=== Requisitos da tarefa ===
Continue o texto sobre Michael Pollan e os psicadélicos a partir da sua última frase.

=== Excerto da página ===
Michael Pollan é da opinião que sim. Jornalista de ciência e professor em Berkeley (EUA), Pollan é também o autor de Como Mudar a Sua Mente, lançado em 2018 (distinguido como um dos livros do ano pelo New York Times) e recentemente traduzido para português. Nele, Pollan escreve sobre o “estado da arte” da investigação com estes compostos no tratamento de doenças como a depressão ou outras doenças que envolvam algum tipo de ruminação e descreve as suas próprias experiências com psicadélicos — que, acredita, podem ser benéficos até para quem não tem uma doença mental, sempre que usados com todo o cuidado e acompanhados por um guia.

Falou com o P2 pelo Zoom no rescaldo das eleições norte-americanas, que também trouxeram novidades no campo dos psicadélicos. “Foi uma boa noite para a psilocibina”, começa Pollan. No estado do Oregon, foi aprovada uma moção que torna legal a terapia com esta substância. Em Washington DC, uma organização chamada Decriminalize Nature (que advoga a favor de drogas que vêm de plantas, os enteógenos) conseguiu fazer aprovar uma iniciativa popular para a descriminalização de algumas drogas à base de plantas.

Longe de serem diabolizadas como nos anos 1960, estas substâncias ainda têm um longo caminho pela frente contra o preconceito. “Os anos 60 foram um momento muito invulgar da História”, admite Pollan. Foi uma década com modos e causas próprias que pessoas como Timothy Leary — uma das figuras de proa da defesa destas drogas nos anos 1960, tão controverso quanto elas — ajudaram a criar.

Em Portugal, este tipo de drogas (como as outras) estão descriminalizadas, mas não são legais. A psilocibina está, no entanto, a ser estudada em doentes com depressão resistente — quando os antidepressivos já não resultam — no centro Champalimaud, ao abrigo de um programa internacional da empresa Compass Pathways. Agora, fora das ruas e de volta aos laboratórios, estas drogas “radicais” parecem oferecer alternativas no campo da doença mental. “E Deus sabe como precisamos de alternativas”, salienta Pollan.

=== Dados registados ===

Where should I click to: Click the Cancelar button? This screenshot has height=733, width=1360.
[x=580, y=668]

...

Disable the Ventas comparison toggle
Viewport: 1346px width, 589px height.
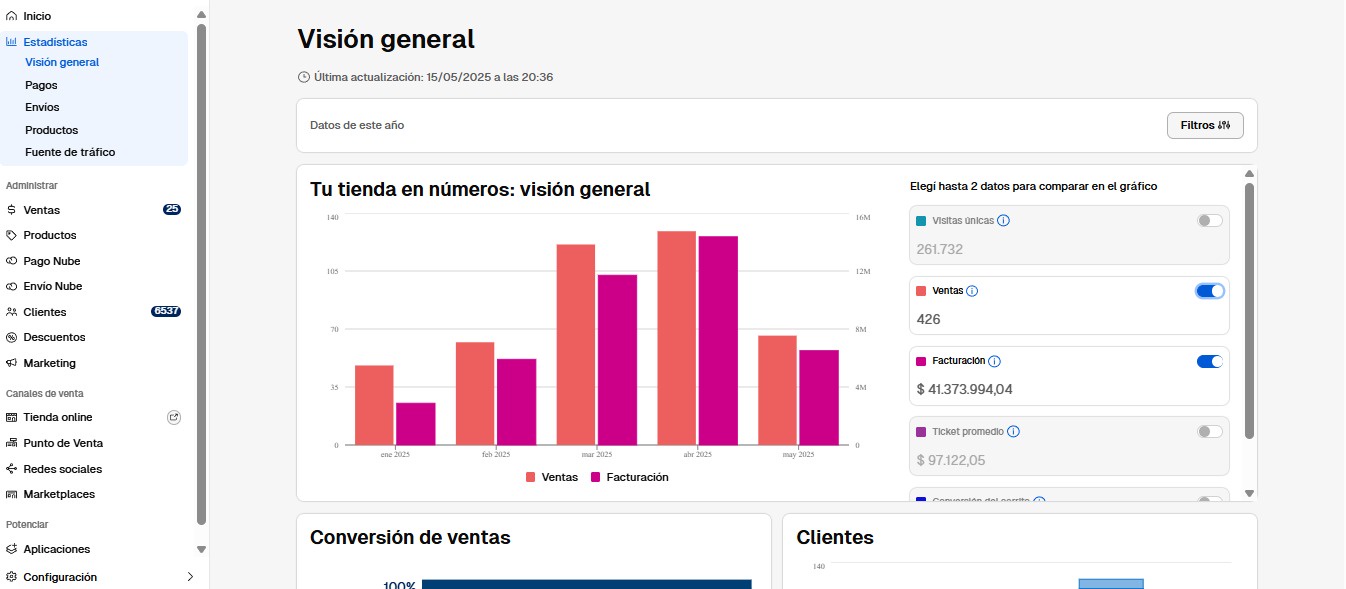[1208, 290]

=== Resposta ao exercício ===
No seu livro fala um pouco dos ensaios médicos que estão a ser feitos com recurso à psilocibina. Em que estado está a investigação? O que está a acontecer neste mundo?
Desde que o livro saiu [em 2018] foram feitos vários estudos e os resultados foram muito encorajadores. Um deles, recente, é da Universidade Johns Hopkins e é um estudo sobre perturbação depressiva major. Os investigadores descobriram que duas sessões com psilocibina acompanhadas com psicoterapia eram mais eficientes do que apenas psicoterapia ou antidepressivos. Há vários estudos sobre a depressão a decorrer, mas este é o primeiro, que eu tenha tido conhecimento, que já foi publicado [numa revista científica] e acho-o muito importante. A investigação decorre e a única coisa que mudou desde que o livro saiu é que chegou muito dinheiro da filantropia para apoiar estas pesquisas. Há vários centros de estudo a começar nas universidades, como em Berkeley, onde ensino, em Yale, em Harvard. Para além da depressão, há estudos a decorrer para tratar a perturbação obsessivo-compulsiva, o stress pós-traumático, vários tipos de dependência (como alcoolismo e dependência de cocaína) e há ainda um estudo sobre distúrbios alimentares, como a anorexia.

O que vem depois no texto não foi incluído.